Abd'deki Magnitsky Yasası Kaşıkçı Olayının Ardından Yine Gündemde

Abd'deki Magnitsky Yasası Kaşıkçı Olayının Ardından Yine Gündemde
ABD'de yürürlükteki Magnitsky yasası, Suudi gazeteci Cemal Kaşıkçı olayıyla bir kez daha ülke gündemine geldi.

NEW YORK (AA) - DİLDAR BAYKAN - ABD'de Magnitsky yasası, Senato ve Temsilciler Meclisinden Başkan Donald Trump'a gönderilen mektuplarda Suudi gazeteci Cemal Kaşıkçı olayının bu yasa çerçevesinde soruşturulması ve Suudi Arabistan'ın suçlu bulunması durumunda kapsamlı yaptırımlar uygulanması talebiyle bir kez daha gündeme geldi.

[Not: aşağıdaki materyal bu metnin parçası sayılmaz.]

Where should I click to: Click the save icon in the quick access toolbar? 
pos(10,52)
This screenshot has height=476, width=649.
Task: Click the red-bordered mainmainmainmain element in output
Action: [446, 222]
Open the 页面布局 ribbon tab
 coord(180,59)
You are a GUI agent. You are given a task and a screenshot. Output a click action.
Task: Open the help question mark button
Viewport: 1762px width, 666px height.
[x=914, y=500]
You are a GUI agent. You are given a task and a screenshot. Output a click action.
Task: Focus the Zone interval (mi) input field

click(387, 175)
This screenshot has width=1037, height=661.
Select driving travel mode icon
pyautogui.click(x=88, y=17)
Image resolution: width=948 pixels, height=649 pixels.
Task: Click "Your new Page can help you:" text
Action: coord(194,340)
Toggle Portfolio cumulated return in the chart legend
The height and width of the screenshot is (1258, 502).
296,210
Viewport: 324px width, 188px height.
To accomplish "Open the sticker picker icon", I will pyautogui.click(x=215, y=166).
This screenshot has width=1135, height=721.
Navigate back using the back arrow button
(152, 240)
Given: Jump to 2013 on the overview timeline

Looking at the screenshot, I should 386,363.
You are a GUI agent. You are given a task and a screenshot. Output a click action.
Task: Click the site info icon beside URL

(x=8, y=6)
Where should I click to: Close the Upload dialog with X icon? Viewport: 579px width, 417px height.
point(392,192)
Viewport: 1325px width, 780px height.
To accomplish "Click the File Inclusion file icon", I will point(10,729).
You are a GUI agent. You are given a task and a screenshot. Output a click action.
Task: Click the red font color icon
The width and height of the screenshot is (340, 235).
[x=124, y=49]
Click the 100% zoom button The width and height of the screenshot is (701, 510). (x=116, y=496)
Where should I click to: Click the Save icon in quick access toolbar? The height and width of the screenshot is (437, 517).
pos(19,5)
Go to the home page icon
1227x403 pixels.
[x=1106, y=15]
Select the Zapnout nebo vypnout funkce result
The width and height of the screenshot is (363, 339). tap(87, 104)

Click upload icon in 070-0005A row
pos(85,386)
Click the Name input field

Tam adı Küresel Magnitsky İnsan Hakları Sorumluluk Yasası olan yasa, ismini 2009’da Rusya’da gözaltındayken, işkenceye maruz kaldığı, tıbbi müdahale talebinin reddedildiği ve hapisteki hücresinde ölü bulunduğu belirtilen Hermitage Capital Management Fonu avukatlarından Sergey Magnitsky'den alıyor.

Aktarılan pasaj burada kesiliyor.